Another “showstopper,” according to McCurdy, is an amendment that would exclude the second mate, second engineer and charge hand from the bargaining unit when vacancies occur in those positions. “In other words, people who have been in our union since they started working on those boats, suddenly they just say, ‘We’re going to terminate those positions from the bargaining unit.’”
Finally, Ocean Choice has included a provision that the union will support Ocean Choice in getting an exemption from the Department of Fisheries and Aquaculture on the minimum processing requirements of redfish, in the form of a written letter. McCurdy accused Ocean Choice — and its CEO, Martin Sullivan — of shutting down the province’s groundfish industry.

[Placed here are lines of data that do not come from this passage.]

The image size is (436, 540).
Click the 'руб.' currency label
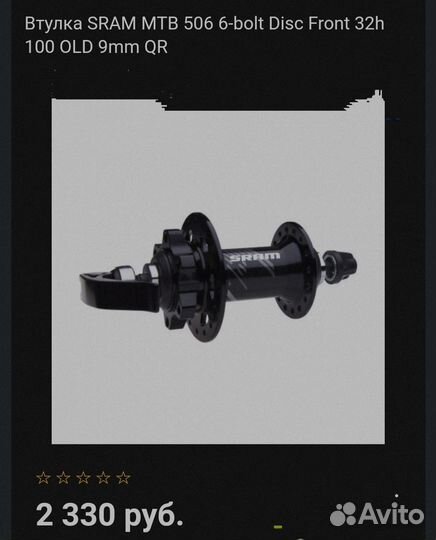point(154,516)
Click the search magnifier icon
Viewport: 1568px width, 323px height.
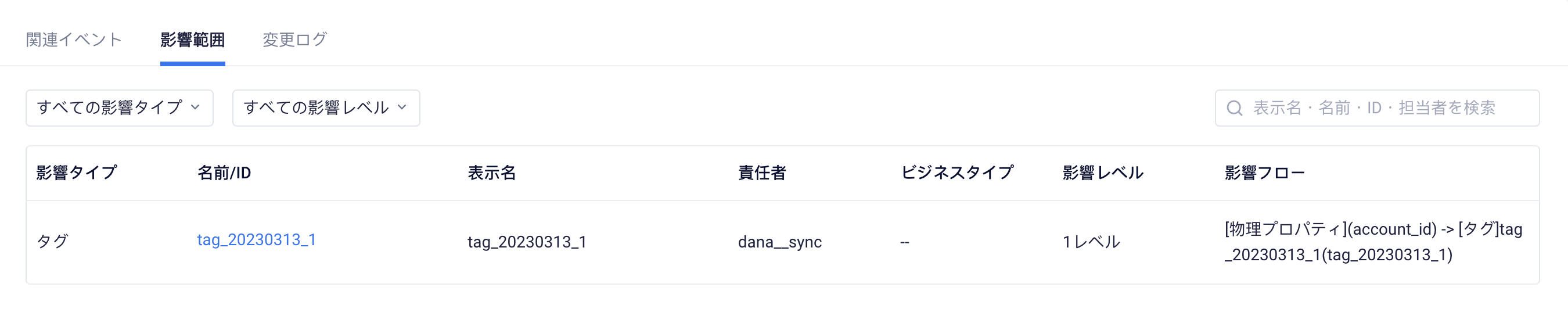(1235, 109)
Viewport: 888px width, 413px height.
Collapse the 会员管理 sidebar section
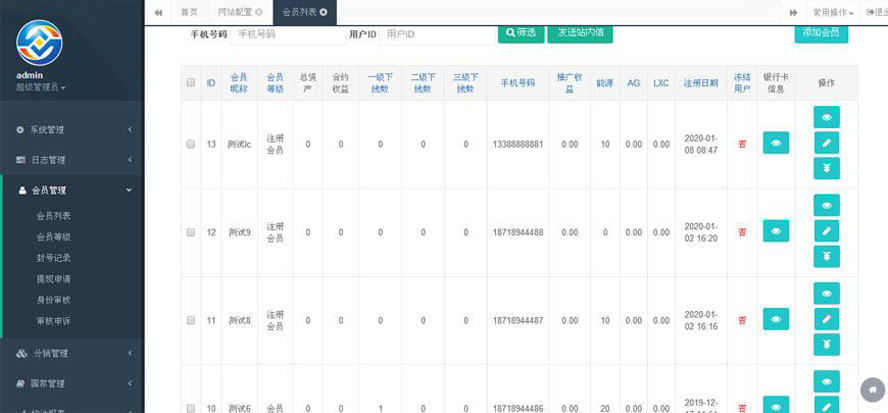click(x=72, y=190)
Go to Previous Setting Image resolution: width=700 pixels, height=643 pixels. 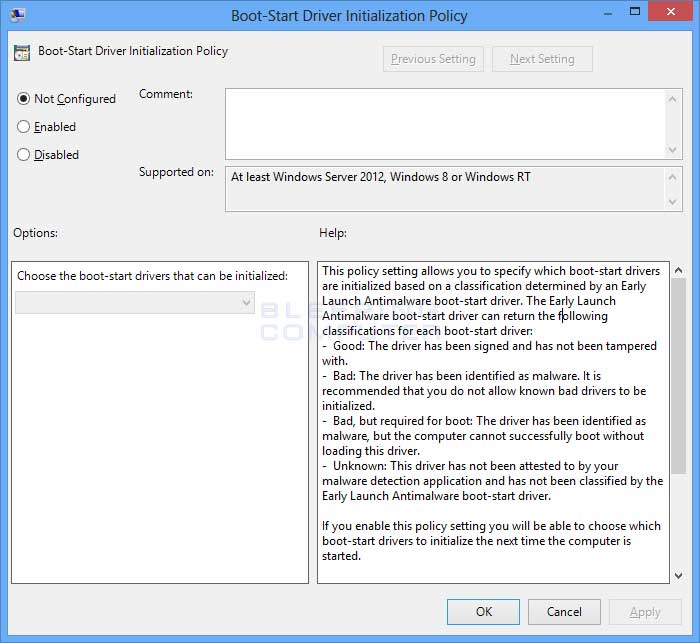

“They’ve closed Marystown, they obviously have no interest whatsoever in the people of Marystown, not lifting a finger to help them,” he said. “They never did have any interest in Fortune. That was always a straw man. Even now they’re out talking with non-union buyers to try to move yellowtail in there rather than in Fortune. And to suggest that in the face of them turning their back on the people in those plants, that we would endorse an exemption to allow them to land all redfish in the province and export it without a single pound going through a plant? When they’ve turned their back on those plant workers and those communities? You’ve got to be joking, Mr. Sullivan.”
McCurdy said the dispute isn’t about management’s rights, as he said Sullivan has indicated, or fishing redfish. “This is about Ocean Choice International engaging in union busting. I’ve never dealt, in 35 years in this business, never dealt with such an anti-union company in all that time as Ocean Choice International and the principals in that company.”
A spokeswoman for Ocean Choice said the company learned talks had broken down only through media reports that the union said negotiations had halted, and was preparing its response. Representatives for Ocean Choice were not available for comment Monday.